De acuerdo con las experiencias recopiladas por la estudiante de posgrado, este tipo de entornos no han llegado con la misma urgencia que los centros dedicados a la atención psicosocial y clínica de quienes viven con el trastorno. Aunque sí son igual necesarios, pues quienes cuidan enfrentan la sobrecarga física, emocional y económica, que se intensifican con la exclusión.  

“Ellas (las cuidadoras) dicen ‘si no hay quien cuide al niño, no puedo ir’. Se la pasan aisladas o aislados la mayor parte de su tiempo porque son señalados, porque los niños tienen crisis y no pueden salir, o porque la familia no los acepta. Entonces la oportunidad de crear espacios para que ellas salgan y sean vistas, no señaladas, es darle un giro grande a lo que son los espacios”, dice Leslee.  

Como diseñadora de interiores, tiene claro que los espacios pueden ser detonantes de procesos emocionales y, por lo tanto, hace falta adecuarlos a las necesidades de quienes los ocupan. Aquellos dedicados al ocio Leslee los llama “espacios de transición”: pueden ser desde edificios con gran infraestructura, hasta lugares a cielo abierto, en donde se ofrece, de manera simultánea, una clase gratuita para las cuidadoras y servicios de cuidado para sus hijos.   

Una experiencia de cocreación y contención 

Leslee comenzó su acercamiento con las personas cuidadoras a través de Alicia Negrete, fundadora y directora de la asociación civil tapatía Trascendiendo el Autismo. Alicia fue su guía para conocer a otros integrantes de la comunidad y gracias a ello, hoy la estudiante del ITESO está en contacto con más de 30 madres de entre 40 y 60 años que cuidan de menores con TEA.  

En su trabajo de recopilación de información Leslee ha llegado a conclusiones preliminares, pero muy relevantes. Entre ellas, que el 98% de las cuidadoras son mujeres, que no cuentan con una red de apoyo sólida y que la mayoría de ellas tienen dificultad para concebir un espacio cómodo en el que se puedan relajar.  

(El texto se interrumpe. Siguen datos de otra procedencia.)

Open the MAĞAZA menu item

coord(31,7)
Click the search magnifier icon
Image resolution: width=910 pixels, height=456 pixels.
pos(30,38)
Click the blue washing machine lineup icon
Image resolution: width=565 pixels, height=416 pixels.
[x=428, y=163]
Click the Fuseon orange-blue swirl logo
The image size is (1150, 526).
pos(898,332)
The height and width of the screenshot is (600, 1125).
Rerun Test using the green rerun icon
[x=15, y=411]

La metodología utilizada incluyó entrevista a profundidad con seis madres, observación participante de sus labores de cuidado y una encuesta respondida por alrededor de 200 personas cuidadoras, en donde se incluyen preguntas de la escala de sobrecarga del cuidador, ZARIT-12, de su nivel socioeconómico y de sus experiencias en espacios públicos. 

Además, en línea con el enfoque de creación colaborativa de la Maestría en Diseño Estratégico e Innovación Social, Leslee organizó talleres de codiseño con las participantes; el objetivo fue definir, en conjunto, las directrices para que los parques públicos sean espacios posibles para su recreación.  

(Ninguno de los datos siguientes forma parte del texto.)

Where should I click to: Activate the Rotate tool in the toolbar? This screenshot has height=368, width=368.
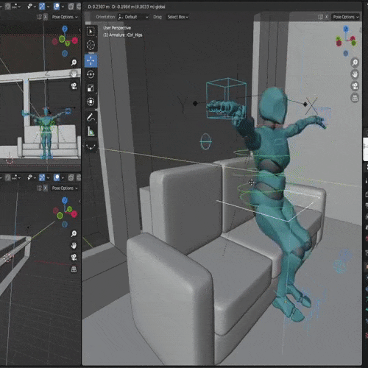pos(91,74)
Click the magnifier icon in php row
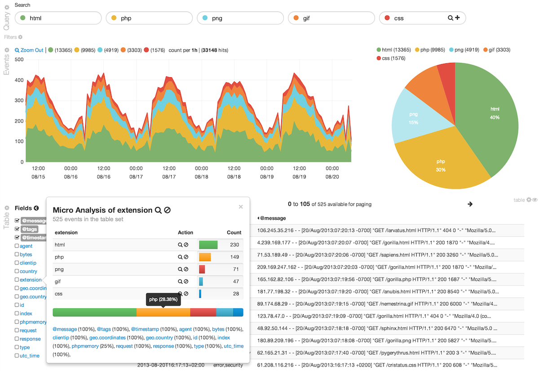 click(180, 257)
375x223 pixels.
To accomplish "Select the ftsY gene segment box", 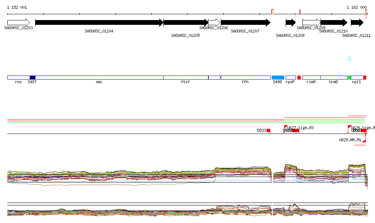I will (x=186, y=77).
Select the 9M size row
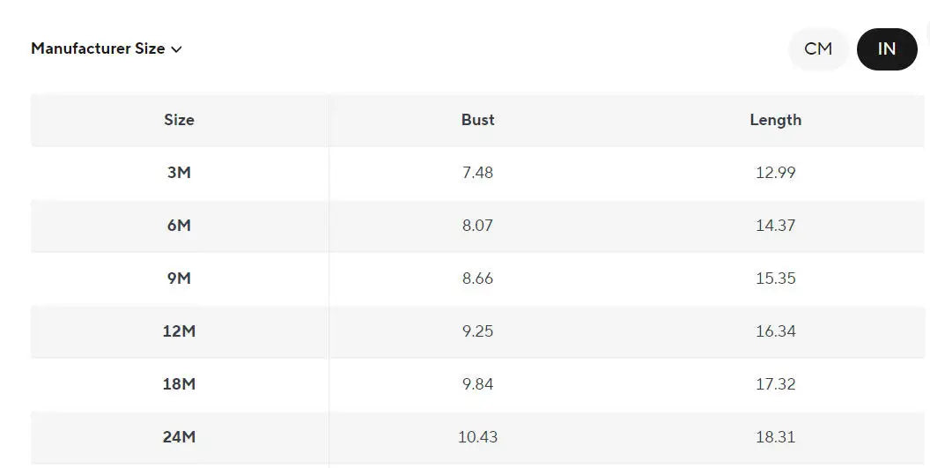 coord(477,279)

“Haciendo talleres con las mamás, con las personas de la comunidad, me di cuenta de que para ellas un abrazo es muy importante. La palabra soporte es muy fuerte, pero realmente en esta comunidad es necesario. […] De verdad que me ha tocado llorar y gritar con ellas”, cuenta Leslee sobre la vulnerabilidad y la cercanía que ha desarrollado con las cuidadoras.  

En esa relación de mayor confianza, también les propuso apropiarse del concepto del “cuidatoriado”, establecido por la investigadora española María Ángeles Durán para referirse al grupo social conformado por quienes realizan trabajo de cuidado no remunerado. “Cuando hablamos del cuidatoriado las mujeres pasan de ser solo las mamás de alguien a tener algo propio”, dice la estudiante del ITESO. 

Esta primavera, durante la cual Leslee cursará su último semestre de maestría, se dedicará a la codificación de resultados con ayuda de Alonso Murillo Campos, otro estudiante de la Maestría en Ciencia de Datos del ITESO. Al egresar, su meta es consolidar TEAbrazo como una organización sin fines de lucro que le permita seguir caminando junto a las madres. Tras casi dos años de trabajo académico, ha descubierto que el impacto social que su labor puede generar es lo que ella más valora.